▶ [Testo selezionato]:

+ + + + + + +

La Corte d'appello di Roma con sentenza 11.2.2003 respingeva l'appello del ROMANO. Osservava che non era fondata la tesi da questi sostenuta, secondo la quale il danno subito dalla cooperativa per i pagamenti effettuati in favore della SABA senza preventiva approvazione dei SAL, doveva considerarsi limitato a quanto la VERDEROMA non avesse potuto recuperare tramite l'insinuazione al passivo del Fallimento di SABA. Il Fallimento di tale società era obbligato al rimborso del corrispettivo ricevuto dalla cooperativa a fronte dei lavori non eseguiti sullo stesso piano del ROMANO, sia pur per diverso titolo di responsabilità.
Non era necessaria la partecipazione di SABA al giudizio per l'accertamento del credito risarcitorio vantato dalla cooperativa ed era legittima la condanna del ROMANO al risarcimento del danno nei confronti di VERDEROMA per l'intero ammontare della somma erogata a SABA, salva la possibilità dell'ex amministratore di rivalersi nei confronti del Fallimento di SABA, eventualmente in via di surroga ex art. 1203 c.c., n. 3.
La pretesa del ROMANO poi che la condanna pronunciata nei suoi confronti fosse estesa ai co-amministratori GASPARRI e MALTEMPI, era inammissibile ai sensi dell'art. 345 c.p.c., per non essere stata azionata in primo grado.
Quanto all'appello proposto dalla cooperativa, che si doleva dell'assoluzione del ROMANO e del MALTEMPI dall'azione di danni per quanto concerneva la stipulazione e la gestione del contratto di appalto di servizi di "stazione appaltante" conferito al COREC, in presenza di conflitto di interessi del MALTEMPI, la Corte d'appello osservava che il Tribunale aveva escluso che il contratto di appalto di servizi fosse stato stipulato dal MALTEMPI in conflitto d'interessi perché la cooperativa era socia del Consorzio CO.RE.C ed in esso era rappresentata proprio dal MALTEMPI. La cooperativa con l'appello aveva sostenuto che la sua partecipazione al Consorzio non era mai stata formalizzata, ma la circostanza in sè non era rilevante perché la situazione di conflitto d'interessi non era fonte di danno di per se stessa, danno di cui il Tribunale aveva escluso la sussistenza.
E dalla ricostruzione della vicenda contenuta nel lodo arbitrale risultava che la responsabilità degli ex amministratori, per aver esposto la cooperativa alle pretese del SER.AS.CO per il compenso di attività che erano contrattualmente dovute dal CO.RE.C., era indipendente dall'inadempimento del Consorzio in parola. Era però mancata, in concreto, ogni prova del pregiudizio che gli inadempimenti degli ex amministratori avrebbero cagionato alla cooperativa.

+ + + + + + +

▶ [Requisiti del compito]: Nel testo selezionato, per quale motivo la Corte d'appello ha giudicato inammissibile la pretesa del ROMANO di estendere la condanna ai co-amministratori GASPARRI e MALTEMPI?

+ + + + + + +

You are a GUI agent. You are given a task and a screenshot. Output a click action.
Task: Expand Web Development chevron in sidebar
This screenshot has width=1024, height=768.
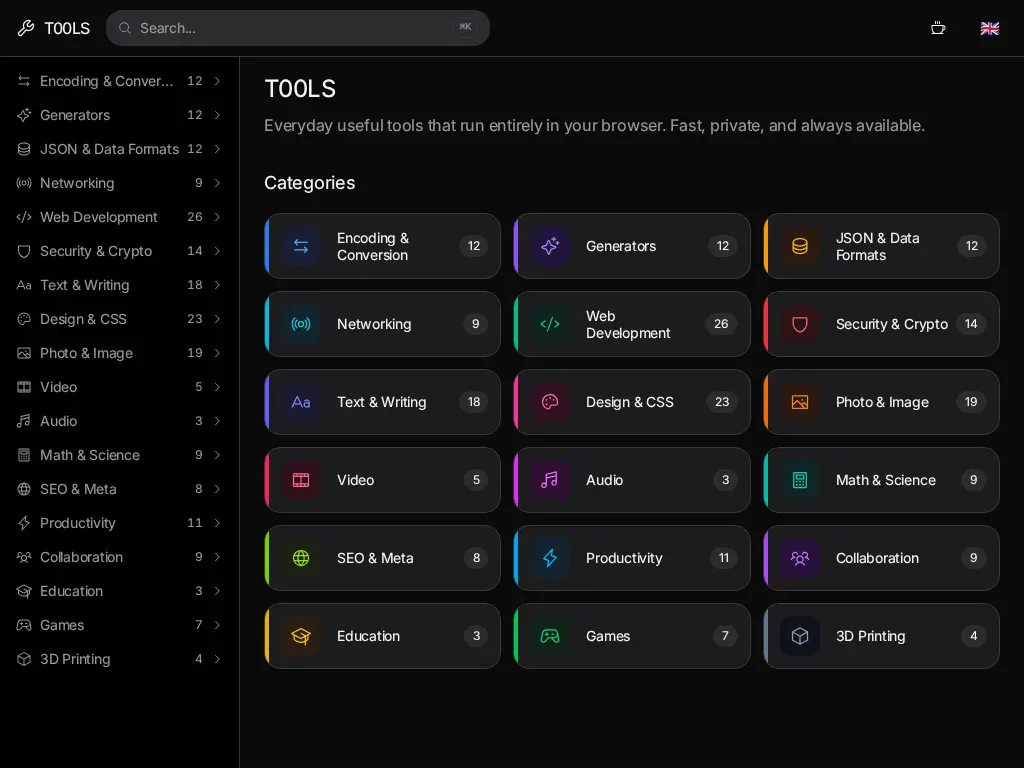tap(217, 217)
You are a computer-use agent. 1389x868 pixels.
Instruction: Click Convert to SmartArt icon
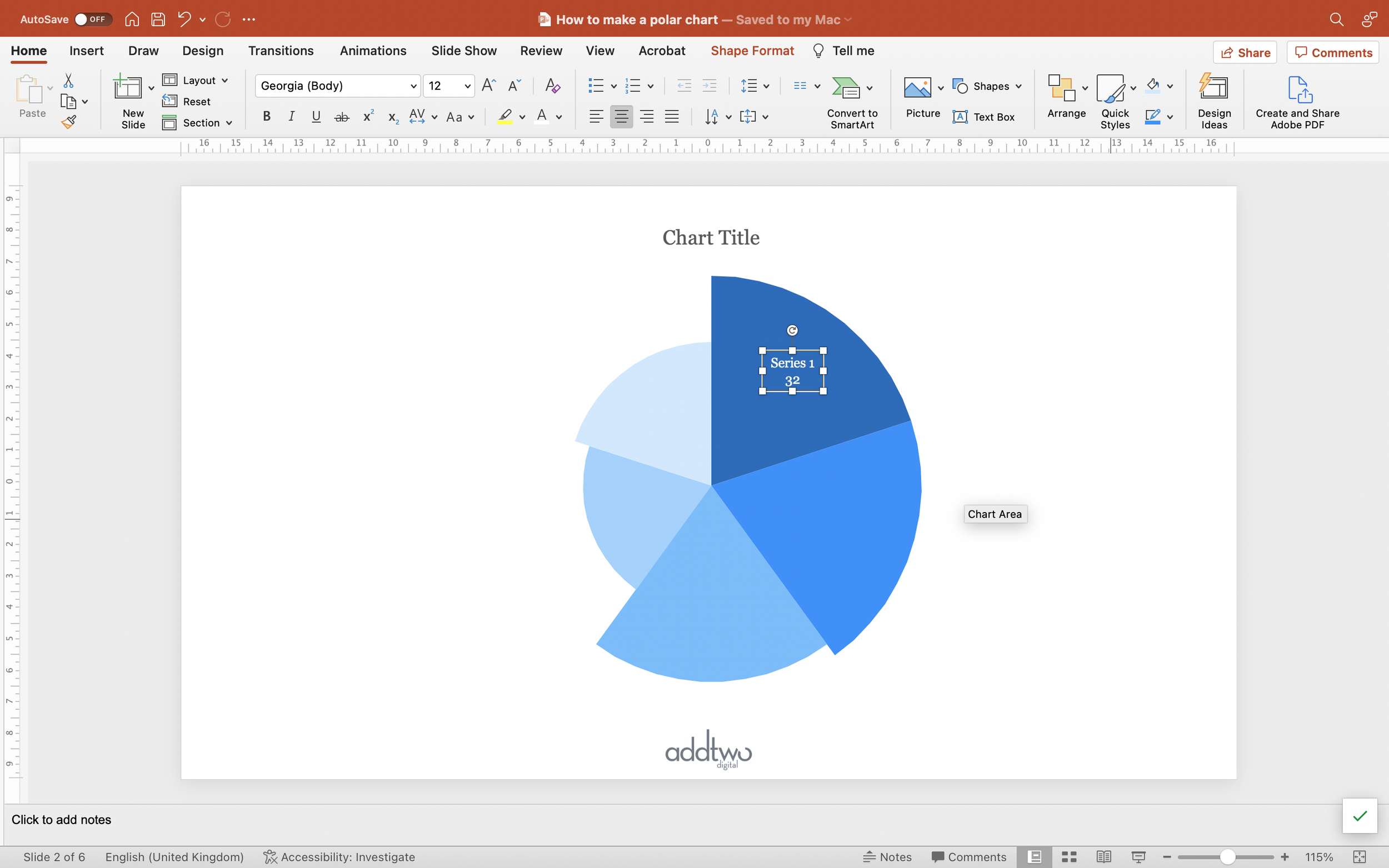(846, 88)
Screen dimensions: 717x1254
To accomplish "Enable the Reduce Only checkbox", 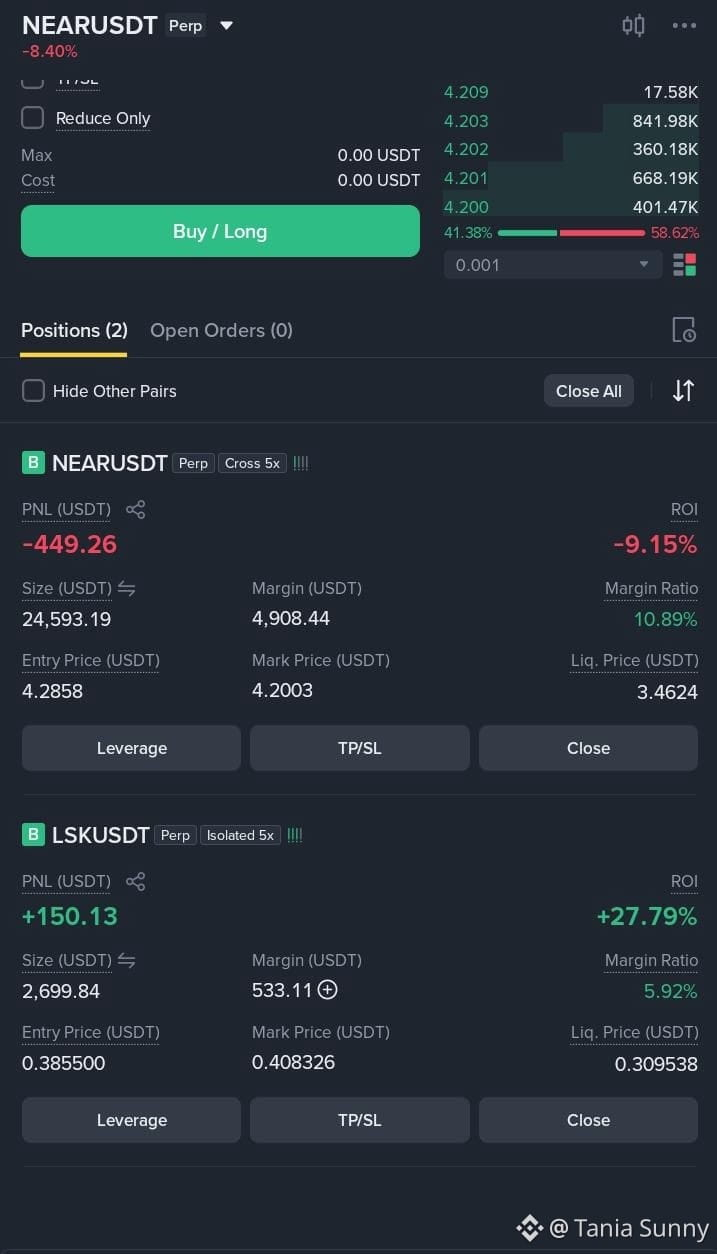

+ + + + + + +

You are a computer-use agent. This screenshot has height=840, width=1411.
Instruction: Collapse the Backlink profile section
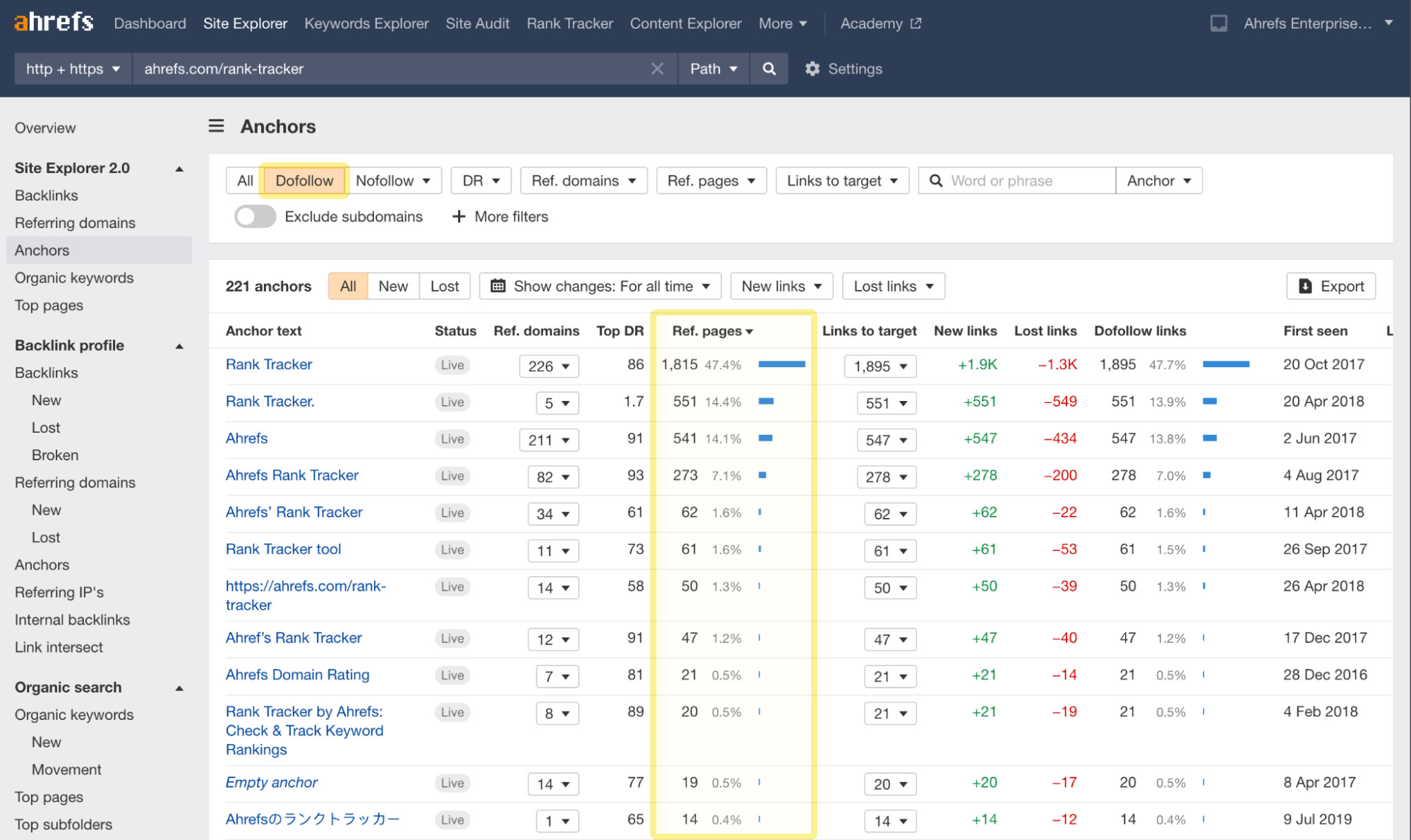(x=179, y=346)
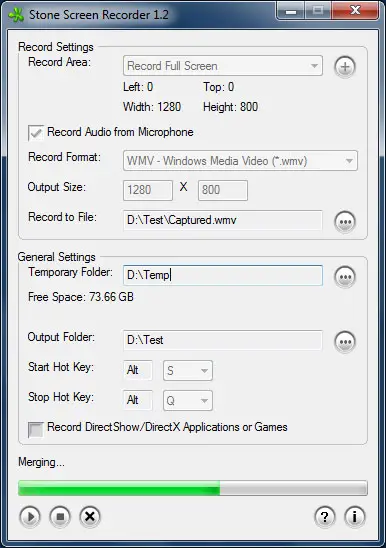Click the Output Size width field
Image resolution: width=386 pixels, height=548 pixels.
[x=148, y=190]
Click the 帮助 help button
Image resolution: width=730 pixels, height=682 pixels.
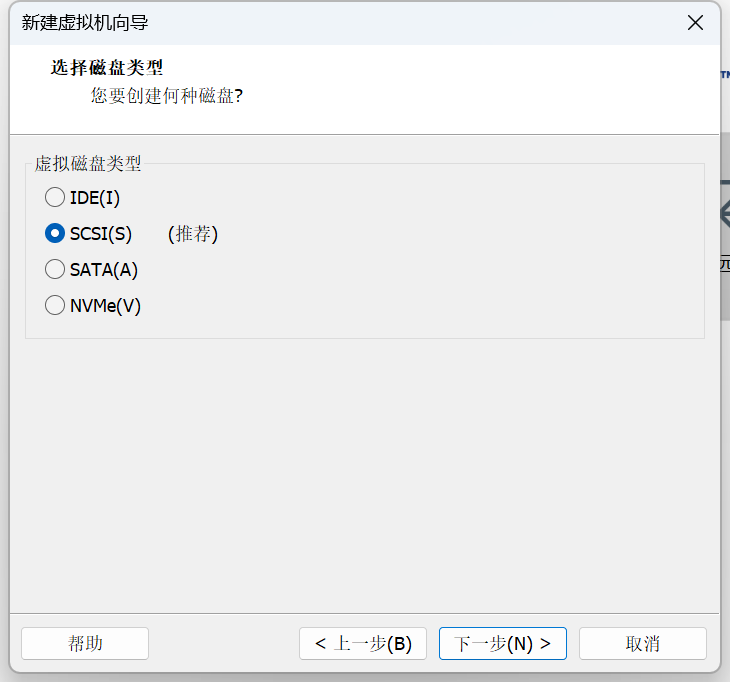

+ + + + + + +

▶ [Soluzione del problema]: Perché quella pretesa non era stata azionata in primo grado, quindi era inammissibile ai sensi dell'art. 345 c.p.c.